Instruction: Pull out the stretch of the records from the line containing "The image size is (1568, 748)." through the end of the records, and repeat those lines without any change.

Records for locating described items:
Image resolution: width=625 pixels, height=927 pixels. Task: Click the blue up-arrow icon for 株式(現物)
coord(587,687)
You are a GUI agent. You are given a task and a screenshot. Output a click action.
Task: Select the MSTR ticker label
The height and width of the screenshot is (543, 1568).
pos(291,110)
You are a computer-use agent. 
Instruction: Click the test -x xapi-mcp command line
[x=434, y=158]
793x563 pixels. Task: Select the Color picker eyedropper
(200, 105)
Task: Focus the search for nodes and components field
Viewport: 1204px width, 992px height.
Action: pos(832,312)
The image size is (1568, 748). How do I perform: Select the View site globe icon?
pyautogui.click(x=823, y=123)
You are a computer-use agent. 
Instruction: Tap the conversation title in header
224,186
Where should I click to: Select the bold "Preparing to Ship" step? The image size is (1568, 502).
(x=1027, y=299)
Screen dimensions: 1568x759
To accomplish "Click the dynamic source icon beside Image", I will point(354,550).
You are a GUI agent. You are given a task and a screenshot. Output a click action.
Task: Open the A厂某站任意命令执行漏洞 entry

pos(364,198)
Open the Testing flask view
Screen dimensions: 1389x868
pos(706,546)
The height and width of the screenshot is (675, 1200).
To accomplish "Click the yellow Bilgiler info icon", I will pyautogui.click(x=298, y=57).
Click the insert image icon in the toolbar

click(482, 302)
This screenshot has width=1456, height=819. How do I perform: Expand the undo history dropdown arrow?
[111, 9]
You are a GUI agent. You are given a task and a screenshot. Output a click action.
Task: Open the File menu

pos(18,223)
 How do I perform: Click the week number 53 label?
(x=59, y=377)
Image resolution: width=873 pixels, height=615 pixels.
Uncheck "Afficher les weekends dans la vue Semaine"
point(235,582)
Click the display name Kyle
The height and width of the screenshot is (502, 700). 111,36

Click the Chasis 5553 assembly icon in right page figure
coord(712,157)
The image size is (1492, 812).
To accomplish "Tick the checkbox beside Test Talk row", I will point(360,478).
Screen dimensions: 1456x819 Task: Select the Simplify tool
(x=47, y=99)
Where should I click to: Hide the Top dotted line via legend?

Solution to the problem:
The image size is (1568, 748). How do I perform: Select the View site globe icon?
pyautogui.click(x=823, y=123)
You are a computer-use agent. 
Instruction: Tap the conversation title in header
224,186
Where should I click to: Select the bold "Preparing to Ship" step? The image size is (1568, 502).
(x=1027, y=299)
Screen dimensions: 1568x759
To accomplish "Click the dynamic source icon beside Image", I will point(354,550).
You are a GUI agent. You are given a task and a screenshot. Output a click action.
Task: Open the A厂某站任意命令执行漏洞 entry

pos(364,198)
Open the Testing flask view
Screen dimensions: 1389x868
pos(706,546)
The height and width of the screenshot is (675, 1200).
To accomplish "Click the yellow Bilgiler info icon", I will pyautogui.click(x=298, y=57).
Click the insert image icon in the toolbar

click(482, 302)
This screenshot has width=1456, height=819. How do I perform: Expand the undo history dropdown arrow?
[111, 9]
You are a GUI agent. You are given a task and a screenshot. Output a click action.
Task: Open the File menu

pos(18,223)
 How do I perform: Click the week number 53 label?
(x=59, y=377)
Image resolution: width=873 pixels, height=615 pixels.
Uncheck "Afficher les weekends dans la vue Semaine"
point(235,582)
Click the display name Kyle
The height and width of the screenshot is (502, 700). 111,36

Click the Chasis 5553 assembly icon in right page figure
coord(712,157)
The image size is (1492, 812).
To accomplish "Tick the checkbox beside Test Talk row", I will point(360,478).
Screen dimensions: 1456x819 Task: Select the Simplify tool
(x=47, y=99)
Where should I click to: Hide the Top dotted line via legend?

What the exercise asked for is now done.